When selecting a database system, we’ll often see them described as ACID or BASE.
In this tutorial, we’re going to see what BASE means so we can better understand how it affects our choice of database systems and thus our applications.
2. CAP Theorem
CAP Theorem – also known as Brewer’s Theorem, after Eric Brewer, who developed it – is a computer science theory describing guarantees about how distributed database systems can operate. It states that any database system can never guarantee all three of the following:
- Consistency – This means that every attempt to read data from the database will return the results of every write operation that has successfully completed before the read operation started. If the database is considered to be consistent, once any client has successfully written data to the database, then it’s guaranteed that all clients will immediately be able to read it back out again.
- Availability – This means that every request that the database receives is guaranteed to produce a response. If the database is considered to be available, as long as it’s possible to communicate with the server, then it’s guaranteed that the client will receive a response to the query.
- Partition Tolerance – This means that the database is still fully usable even in the presence of network partitions. This means that not only can all clients make queries, but those queries will operate the same as if the network was intact.
CAP theorem is typically described using the following triangle:
where any distributed database system will always be described as a position on this triangle.
This means that it’s never possible for a distributed database system to achieve all three of these guarantees – the best we can ever do is to achieve two of them:
It’s important to note that the CAP theorem only applies to distributed databases. It’s impossible for a database with a single node to ever suffer from network partitioning – by definition, if the database only has a single node, then a network partition can’t exist between them.
As such, a non-distributed database can simply ignore partition tolerance – since it’s irrelevant – and strive to achieve the other two guarantees. Only in a distributed database, where there are multiple nodes, do all three of the guarantees have enough meaning for the CAP theorem to be relevant.
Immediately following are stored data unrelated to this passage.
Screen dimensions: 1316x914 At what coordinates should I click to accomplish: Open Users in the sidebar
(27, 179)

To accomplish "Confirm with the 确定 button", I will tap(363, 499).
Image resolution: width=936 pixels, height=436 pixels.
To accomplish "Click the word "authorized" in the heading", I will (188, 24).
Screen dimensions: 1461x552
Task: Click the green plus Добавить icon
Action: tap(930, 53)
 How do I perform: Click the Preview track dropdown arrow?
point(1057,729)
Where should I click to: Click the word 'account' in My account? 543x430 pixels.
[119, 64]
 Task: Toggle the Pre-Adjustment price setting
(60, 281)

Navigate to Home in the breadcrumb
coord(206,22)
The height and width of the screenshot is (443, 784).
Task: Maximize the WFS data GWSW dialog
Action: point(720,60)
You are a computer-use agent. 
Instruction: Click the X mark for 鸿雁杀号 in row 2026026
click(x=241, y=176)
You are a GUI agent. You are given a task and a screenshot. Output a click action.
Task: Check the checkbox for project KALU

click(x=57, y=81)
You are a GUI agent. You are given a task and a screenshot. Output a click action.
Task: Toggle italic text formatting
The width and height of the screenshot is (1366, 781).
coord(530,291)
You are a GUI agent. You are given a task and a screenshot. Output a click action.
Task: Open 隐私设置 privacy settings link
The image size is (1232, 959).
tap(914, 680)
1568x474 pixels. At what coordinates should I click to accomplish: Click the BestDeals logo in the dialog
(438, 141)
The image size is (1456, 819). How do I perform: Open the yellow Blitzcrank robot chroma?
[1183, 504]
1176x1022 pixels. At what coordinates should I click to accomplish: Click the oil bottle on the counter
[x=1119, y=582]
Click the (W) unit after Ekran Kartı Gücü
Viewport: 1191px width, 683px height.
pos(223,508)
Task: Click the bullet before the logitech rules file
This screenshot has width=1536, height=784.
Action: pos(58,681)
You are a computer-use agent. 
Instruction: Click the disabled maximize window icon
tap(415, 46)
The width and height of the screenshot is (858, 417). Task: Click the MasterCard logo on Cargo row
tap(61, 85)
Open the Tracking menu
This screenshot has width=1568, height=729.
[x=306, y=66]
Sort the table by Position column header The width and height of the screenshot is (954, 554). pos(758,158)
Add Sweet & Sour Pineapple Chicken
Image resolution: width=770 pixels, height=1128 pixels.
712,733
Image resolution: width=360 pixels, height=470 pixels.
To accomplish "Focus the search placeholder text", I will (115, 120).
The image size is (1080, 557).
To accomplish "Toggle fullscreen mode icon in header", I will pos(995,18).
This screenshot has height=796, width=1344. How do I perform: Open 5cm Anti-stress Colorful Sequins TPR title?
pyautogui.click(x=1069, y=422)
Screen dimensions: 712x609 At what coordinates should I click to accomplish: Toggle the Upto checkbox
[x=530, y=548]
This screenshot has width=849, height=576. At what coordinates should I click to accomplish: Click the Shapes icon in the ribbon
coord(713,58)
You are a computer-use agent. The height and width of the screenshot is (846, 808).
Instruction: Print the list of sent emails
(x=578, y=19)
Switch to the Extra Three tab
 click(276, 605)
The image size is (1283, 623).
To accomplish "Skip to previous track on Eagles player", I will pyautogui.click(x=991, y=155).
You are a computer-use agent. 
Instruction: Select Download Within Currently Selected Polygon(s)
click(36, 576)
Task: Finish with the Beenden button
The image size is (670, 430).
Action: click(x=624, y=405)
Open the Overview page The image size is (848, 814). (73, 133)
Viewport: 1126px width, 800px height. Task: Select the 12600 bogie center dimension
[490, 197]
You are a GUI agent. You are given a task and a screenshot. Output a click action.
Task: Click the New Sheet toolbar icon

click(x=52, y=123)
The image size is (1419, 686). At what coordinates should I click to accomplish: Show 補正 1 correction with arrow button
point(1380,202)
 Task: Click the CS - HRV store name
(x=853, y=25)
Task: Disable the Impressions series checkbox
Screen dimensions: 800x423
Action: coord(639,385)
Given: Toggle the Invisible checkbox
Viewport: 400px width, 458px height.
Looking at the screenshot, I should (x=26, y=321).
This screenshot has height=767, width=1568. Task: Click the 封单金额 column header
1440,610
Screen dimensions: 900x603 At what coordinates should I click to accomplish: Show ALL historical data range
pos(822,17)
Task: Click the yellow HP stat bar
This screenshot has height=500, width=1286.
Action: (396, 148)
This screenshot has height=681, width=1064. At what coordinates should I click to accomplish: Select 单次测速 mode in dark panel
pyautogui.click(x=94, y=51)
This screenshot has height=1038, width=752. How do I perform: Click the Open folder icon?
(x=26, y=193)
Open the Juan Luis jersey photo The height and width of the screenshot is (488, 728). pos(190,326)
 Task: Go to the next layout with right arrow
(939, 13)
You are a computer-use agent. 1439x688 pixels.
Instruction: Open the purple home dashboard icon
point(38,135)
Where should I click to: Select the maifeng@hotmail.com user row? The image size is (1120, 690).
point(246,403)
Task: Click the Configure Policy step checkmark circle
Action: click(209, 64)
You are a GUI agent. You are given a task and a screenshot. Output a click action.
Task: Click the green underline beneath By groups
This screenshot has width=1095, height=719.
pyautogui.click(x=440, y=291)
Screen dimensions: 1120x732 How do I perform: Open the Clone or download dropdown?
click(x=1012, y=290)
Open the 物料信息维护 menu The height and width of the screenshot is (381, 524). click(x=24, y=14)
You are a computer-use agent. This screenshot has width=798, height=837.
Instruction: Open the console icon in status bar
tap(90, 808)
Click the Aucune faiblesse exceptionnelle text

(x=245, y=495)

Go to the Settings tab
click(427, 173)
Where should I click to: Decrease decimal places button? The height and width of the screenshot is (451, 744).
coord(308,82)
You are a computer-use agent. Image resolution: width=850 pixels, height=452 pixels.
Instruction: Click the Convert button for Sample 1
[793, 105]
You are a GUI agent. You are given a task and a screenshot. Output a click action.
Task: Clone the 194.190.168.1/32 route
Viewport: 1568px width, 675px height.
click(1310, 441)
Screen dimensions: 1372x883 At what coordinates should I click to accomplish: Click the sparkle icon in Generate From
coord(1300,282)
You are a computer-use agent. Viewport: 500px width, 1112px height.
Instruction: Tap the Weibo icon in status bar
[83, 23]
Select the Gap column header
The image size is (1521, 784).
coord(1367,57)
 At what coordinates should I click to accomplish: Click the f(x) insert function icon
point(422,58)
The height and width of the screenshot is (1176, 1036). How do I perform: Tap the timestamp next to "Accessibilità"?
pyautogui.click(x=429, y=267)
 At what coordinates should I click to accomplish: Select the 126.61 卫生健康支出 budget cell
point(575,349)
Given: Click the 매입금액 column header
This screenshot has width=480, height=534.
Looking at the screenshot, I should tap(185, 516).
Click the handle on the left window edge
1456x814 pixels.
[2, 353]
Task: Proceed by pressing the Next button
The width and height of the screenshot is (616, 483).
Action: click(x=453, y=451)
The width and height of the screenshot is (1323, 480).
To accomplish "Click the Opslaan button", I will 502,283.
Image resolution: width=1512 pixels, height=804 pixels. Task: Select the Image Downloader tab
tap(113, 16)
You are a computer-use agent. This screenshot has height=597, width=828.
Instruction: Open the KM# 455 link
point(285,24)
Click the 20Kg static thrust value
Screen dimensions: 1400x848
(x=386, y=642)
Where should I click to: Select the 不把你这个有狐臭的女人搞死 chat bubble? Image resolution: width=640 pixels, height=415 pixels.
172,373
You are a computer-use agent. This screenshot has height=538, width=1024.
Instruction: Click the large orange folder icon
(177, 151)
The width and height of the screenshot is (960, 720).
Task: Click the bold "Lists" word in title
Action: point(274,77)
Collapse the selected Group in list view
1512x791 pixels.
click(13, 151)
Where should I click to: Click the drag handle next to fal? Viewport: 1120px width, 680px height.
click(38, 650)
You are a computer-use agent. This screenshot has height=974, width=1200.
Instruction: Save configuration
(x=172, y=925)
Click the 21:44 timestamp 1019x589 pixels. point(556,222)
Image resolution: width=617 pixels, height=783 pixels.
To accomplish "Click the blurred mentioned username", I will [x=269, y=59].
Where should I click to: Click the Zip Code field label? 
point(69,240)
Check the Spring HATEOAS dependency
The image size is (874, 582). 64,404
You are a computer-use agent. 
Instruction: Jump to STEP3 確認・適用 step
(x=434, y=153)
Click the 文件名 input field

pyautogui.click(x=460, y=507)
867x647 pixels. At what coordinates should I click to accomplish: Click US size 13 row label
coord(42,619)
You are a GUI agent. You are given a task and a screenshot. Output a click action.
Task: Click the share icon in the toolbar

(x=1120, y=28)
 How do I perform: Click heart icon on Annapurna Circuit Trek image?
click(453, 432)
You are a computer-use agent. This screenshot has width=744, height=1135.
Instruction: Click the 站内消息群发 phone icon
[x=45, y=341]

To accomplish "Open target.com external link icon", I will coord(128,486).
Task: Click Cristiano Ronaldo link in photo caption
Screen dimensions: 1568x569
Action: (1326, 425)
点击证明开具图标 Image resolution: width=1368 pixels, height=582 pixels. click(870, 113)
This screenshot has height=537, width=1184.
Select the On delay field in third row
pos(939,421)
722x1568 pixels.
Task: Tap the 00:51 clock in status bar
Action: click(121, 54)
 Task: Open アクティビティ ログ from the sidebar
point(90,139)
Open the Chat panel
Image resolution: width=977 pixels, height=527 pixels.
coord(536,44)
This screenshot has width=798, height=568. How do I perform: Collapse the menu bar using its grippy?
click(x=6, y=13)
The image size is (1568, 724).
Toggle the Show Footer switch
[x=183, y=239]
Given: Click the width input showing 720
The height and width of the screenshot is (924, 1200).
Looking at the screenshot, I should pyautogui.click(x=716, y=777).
However, a distributed database can’t ignore partition tolerance. As such, they get to choose between Consistency or Availability.
3. What Does BASE Mean?
BASE is a database model that is popular in NoSQL database systems. It describes a database system that emphasizes availability at the cost of immediate consistency. In particular, these databases are:
- Basically Available – the database ensures that all data is available by ensuring that it’s stored across multiple nodes. This means that even if some nodes are unavailable, it’s much more likely that all of the data can still be accessed, but at the cost that it takes a non-zero amount of time for the data to spread across the nodes
- Soft-state – because the same data is stored across multiple nodes, and because this data may take time to get to every node, this means that the database can’t strongly enforce data integrity. Instead, it’s assumed that the client application will be doing this
- Eventually consistent – because the data is stored across multiple nodes, there is no guarantee that reading from one node will immediately reflect writes to another node. These reads will be consistent in time but not immediately
In total, this describes a system that will do its best to guarantee that all queries will get a successful result, but at the cost that this result might at times reflect a slightly stale version of the data.
What this looks like in reality will vary between different database systems. In general, we can probably expect that all data is stored on a number of different database nodes. This will then mean that every time data is updated, the changes will eventually propagate to all the appropriate nodes. This in turn means that all reads are highly likely to either hit a node that has a copy of the data already or else have access to another node that does.
However, this has the effect that there is a window of time between data being written to the original node and propagating to others. That means it’s possible for a read operation to come to a node that has a stale version of the data – because the newly updated version hasn’t propagated to it yet.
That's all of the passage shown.